Le jour de notre ordination sacerdotale nous étions heureux et disponibles à la mission que l’Eglise nous confiait. Prêtres, nous avons connu autant de turbulences et de joies que les autres. 

 

On pourrait continuer à énumérer des exemples et en trouver de meilleurs. Mais cela n’ajouterait rien à la transformation concrète par laquelle chacun de nous est invité à avancer.
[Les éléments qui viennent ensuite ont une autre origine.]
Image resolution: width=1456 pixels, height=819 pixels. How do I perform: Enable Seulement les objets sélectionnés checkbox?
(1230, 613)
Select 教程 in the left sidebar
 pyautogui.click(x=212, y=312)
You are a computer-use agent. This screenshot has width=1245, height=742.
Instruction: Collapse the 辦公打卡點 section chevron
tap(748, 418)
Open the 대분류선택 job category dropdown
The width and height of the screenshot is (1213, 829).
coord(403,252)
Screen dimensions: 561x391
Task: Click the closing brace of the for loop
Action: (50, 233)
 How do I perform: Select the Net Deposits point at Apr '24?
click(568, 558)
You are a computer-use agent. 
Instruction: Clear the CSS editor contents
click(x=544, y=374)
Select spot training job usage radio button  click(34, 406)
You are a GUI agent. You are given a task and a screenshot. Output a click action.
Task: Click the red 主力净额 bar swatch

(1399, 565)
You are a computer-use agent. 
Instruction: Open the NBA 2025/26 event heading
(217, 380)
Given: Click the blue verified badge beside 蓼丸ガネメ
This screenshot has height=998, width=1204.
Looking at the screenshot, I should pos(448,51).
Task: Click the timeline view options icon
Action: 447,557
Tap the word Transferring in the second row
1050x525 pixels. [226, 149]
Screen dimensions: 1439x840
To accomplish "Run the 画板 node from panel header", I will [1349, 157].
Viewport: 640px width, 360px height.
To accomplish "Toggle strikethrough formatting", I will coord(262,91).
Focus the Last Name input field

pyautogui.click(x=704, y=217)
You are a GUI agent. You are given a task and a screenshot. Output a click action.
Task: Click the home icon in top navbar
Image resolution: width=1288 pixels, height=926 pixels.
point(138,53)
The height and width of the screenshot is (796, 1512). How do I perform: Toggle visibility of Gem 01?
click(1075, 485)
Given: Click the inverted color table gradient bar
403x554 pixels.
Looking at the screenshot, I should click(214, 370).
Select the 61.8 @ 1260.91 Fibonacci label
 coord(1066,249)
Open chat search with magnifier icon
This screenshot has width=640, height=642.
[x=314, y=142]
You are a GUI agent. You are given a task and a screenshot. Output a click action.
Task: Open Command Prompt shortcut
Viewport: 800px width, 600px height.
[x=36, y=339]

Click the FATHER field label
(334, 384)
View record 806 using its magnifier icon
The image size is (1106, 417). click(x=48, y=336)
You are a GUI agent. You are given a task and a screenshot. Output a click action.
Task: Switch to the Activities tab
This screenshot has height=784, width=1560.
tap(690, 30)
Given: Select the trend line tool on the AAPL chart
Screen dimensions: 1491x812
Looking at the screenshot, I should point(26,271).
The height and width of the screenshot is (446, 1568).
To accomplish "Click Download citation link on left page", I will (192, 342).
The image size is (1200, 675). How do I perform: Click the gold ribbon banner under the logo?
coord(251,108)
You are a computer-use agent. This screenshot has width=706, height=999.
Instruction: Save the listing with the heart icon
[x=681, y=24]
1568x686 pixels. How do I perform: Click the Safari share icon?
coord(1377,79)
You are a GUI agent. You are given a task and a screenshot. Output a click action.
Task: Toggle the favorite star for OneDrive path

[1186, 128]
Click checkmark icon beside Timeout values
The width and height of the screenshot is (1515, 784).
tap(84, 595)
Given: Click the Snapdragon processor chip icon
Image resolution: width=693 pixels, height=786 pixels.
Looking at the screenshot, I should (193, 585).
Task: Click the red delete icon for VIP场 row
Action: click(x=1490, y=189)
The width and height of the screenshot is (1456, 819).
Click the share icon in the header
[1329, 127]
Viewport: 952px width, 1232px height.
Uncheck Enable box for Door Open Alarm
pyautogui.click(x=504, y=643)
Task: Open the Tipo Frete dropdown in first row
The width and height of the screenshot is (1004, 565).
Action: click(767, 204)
Dans toutes les épreuves de la vie, l’important, c’est que chacun puisse s’adresser à Jésus, comme les disciples d’Emmaüs. : « Tu es bien le seul à ignorer les événements de ces jours-ci. » Ces derniers ne voient, en Jésus, que l’étranger avant d’en faire un ami qui chemine avec eux. Chemin faisant, la confiance renaît, ils le reconnaissent et ils en sont transformés au point qu’ils vont retourner vers ceux qui sont rassemblés à Jérusalem. « Notre cœur n’était-il pas tout brûlant en nous quand il nous parlait sur le chemin et nous expliquait les

Écritures ? ».

 

Oui chers amis, nous avons la chance d’entendre régulièrement la Bonne Nouvelle. Ces textes nous rappellent des événements qui ont transformé des vies, en commençant par celle de Jésus, le premier ressuscité, celle des apôtres, celle des premiers chrétiens, ainsi que de tous ceux qui ont permis que la Bonne Nouvelle nous rejoigne aujourd’hui.

 

N’oublions pas que l’événement fondateur de la foi chrétienne, c’est la résurrection de Jésus. L’Eglise demande à tous ses membres de réserver 50 jours par an, de Pâques à la Pentecôte. C’est un temps qui est nécessaire pour mûrir, réfléchir et ainsi mieux réaliser quel est ce Dieu d’Amour que Jésus nous a révélé. 

 

A nous maintenant de manifester sa présence dans le concret de notre existence, dans le cheminement avec les autres, pour que nous puissions dire à notre tour : «Quelles merveilleuses rencontres! L’espérance nous habite pour des jours meilleurs!"